* **REQUIRED ACTION**
From the entries below, reproduce exactly the line containing "How do I perform: Sort", the line containing "Viewport: 1300px width, 706px height.", and every line in between, with nothing added.

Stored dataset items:
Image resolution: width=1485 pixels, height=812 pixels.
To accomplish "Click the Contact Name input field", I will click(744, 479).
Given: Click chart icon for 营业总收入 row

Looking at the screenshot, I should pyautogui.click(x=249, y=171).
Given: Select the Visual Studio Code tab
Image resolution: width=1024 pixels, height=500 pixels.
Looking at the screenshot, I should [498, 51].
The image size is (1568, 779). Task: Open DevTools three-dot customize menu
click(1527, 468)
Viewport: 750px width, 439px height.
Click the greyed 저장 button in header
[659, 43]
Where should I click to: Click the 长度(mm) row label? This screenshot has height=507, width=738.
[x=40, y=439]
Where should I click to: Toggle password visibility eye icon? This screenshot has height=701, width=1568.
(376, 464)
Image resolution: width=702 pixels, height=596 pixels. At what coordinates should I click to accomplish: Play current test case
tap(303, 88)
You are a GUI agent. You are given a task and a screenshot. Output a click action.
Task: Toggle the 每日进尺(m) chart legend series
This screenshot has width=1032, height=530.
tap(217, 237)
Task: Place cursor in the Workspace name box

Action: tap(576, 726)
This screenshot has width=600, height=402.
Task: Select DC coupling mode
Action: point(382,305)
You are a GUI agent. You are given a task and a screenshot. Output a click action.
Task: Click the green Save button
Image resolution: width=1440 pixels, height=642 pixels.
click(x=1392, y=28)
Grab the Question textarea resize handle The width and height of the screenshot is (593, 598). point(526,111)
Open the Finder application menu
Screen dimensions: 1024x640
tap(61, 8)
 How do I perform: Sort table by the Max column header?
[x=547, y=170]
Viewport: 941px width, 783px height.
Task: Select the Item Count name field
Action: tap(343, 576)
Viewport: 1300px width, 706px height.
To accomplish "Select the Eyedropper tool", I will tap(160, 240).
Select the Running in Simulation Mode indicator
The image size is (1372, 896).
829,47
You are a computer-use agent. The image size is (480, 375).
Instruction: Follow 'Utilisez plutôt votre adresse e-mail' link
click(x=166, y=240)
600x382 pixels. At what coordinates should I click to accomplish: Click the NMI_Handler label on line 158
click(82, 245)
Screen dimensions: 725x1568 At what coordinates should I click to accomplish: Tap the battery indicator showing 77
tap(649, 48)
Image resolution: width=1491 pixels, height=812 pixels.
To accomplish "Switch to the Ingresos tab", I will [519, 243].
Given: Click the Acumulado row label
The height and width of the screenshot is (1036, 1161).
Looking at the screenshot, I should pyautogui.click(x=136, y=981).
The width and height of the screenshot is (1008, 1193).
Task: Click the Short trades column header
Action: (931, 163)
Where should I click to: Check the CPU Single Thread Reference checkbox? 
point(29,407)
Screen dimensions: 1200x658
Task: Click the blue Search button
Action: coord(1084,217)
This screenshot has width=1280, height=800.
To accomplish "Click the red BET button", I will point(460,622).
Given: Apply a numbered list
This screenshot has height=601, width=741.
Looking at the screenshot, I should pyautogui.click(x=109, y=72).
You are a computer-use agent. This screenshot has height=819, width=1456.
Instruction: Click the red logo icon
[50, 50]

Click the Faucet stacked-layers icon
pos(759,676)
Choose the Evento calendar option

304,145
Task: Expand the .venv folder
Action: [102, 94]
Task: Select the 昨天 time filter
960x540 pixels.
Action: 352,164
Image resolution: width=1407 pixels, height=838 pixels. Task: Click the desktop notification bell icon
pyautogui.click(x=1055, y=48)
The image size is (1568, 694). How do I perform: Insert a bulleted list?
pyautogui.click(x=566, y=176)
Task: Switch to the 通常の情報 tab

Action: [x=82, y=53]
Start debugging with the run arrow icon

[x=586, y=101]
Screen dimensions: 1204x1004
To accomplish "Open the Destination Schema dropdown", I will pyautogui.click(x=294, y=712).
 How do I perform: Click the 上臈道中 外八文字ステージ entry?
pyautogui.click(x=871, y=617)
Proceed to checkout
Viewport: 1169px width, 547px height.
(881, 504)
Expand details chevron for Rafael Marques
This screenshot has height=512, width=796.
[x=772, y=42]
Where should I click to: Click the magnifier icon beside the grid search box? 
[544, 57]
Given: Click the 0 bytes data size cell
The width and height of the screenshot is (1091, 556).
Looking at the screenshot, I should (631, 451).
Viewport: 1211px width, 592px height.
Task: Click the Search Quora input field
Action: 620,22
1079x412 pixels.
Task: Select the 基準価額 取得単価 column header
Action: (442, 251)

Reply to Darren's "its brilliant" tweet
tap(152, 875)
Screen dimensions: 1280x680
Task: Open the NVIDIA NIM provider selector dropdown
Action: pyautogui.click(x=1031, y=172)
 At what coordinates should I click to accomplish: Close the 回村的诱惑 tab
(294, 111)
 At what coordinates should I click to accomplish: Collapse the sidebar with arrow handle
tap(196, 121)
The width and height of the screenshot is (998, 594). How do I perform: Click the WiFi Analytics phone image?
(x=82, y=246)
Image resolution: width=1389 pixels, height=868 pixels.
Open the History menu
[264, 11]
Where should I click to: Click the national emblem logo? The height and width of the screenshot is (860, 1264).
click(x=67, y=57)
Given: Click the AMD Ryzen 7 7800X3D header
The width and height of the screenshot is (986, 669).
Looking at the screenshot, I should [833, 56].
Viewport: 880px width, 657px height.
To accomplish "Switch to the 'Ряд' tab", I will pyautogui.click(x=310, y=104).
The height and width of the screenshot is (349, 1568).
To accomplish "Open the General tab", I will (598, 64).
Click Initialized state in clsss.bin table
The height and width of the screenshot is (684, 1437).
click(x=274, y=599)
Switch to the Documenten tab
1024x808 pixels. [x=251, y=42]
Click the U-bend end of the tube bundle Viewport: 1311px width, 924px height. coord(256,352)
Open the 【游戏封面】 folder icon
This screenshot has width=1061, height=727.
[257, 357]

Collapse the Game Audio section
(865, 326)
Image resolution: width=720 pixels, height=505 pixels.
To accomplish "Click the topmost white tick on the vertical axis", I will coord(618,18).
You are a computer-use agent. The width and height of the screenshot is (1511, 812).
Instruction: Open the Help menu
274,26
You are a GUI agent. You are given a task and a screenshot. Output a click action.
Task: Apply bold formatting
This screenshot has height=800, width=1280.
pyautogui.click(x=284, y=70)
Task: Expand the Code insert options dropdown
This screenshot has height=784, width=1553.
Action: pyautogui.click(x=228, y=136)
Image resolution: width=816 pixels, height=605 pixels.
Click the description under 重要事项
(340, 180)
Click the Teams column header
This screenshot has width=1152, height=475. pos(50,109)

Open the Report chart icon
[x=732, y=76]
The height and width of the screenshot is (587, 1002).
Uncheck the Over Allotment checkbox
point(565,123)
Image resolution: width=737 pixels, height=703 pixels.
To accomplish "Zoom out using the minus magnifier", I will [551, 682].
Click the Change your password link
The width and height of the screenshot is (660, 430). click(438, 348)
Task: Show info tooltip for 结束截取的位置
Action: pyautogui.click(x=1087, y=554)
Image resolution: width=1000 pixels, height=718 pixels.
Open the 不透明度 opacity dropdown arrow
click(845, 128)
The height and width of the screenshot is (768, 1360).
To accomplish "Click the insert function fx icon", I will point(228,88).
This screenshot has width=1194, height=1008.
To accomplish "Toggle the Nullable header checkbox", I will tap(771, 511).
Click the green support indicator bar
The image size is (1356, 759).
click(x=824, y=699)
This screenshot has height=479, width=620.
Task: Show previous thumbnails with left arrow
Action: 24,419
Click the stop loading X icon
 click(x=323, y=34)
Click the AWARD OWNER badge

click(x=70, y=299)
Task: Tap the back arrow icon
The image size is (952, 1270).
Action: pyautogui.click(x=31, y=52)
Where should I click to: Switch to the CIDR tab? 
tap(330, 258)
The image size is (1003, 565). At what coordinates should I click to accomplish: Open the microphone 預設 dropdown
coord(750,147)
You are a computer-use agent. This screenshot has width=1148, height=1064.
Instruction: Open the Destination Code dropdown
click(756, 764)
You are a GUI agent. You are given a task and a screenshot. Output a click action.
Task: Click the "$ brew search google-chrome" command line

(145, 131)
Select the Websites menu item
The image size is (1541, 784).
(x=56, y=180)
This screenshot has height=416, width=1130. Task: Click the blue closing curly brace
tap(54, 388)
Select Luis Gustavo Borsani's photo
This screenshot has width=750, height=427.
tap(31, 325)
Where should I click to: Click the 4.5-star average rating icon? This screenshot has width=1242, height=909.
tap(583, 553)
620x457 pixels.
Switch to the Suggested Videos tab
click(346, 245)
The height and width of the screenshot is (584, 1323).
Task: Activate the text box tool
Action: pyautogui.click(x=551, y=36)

* **RESPONSE**
 How do I perform: Sort table by the Max column header?
[x=547, y=170]
Viewport: 941px width, 783px height.
Task: Select the Item Count name field
Action: tap(343, 576)
Viewport: 1300px width, 706px height.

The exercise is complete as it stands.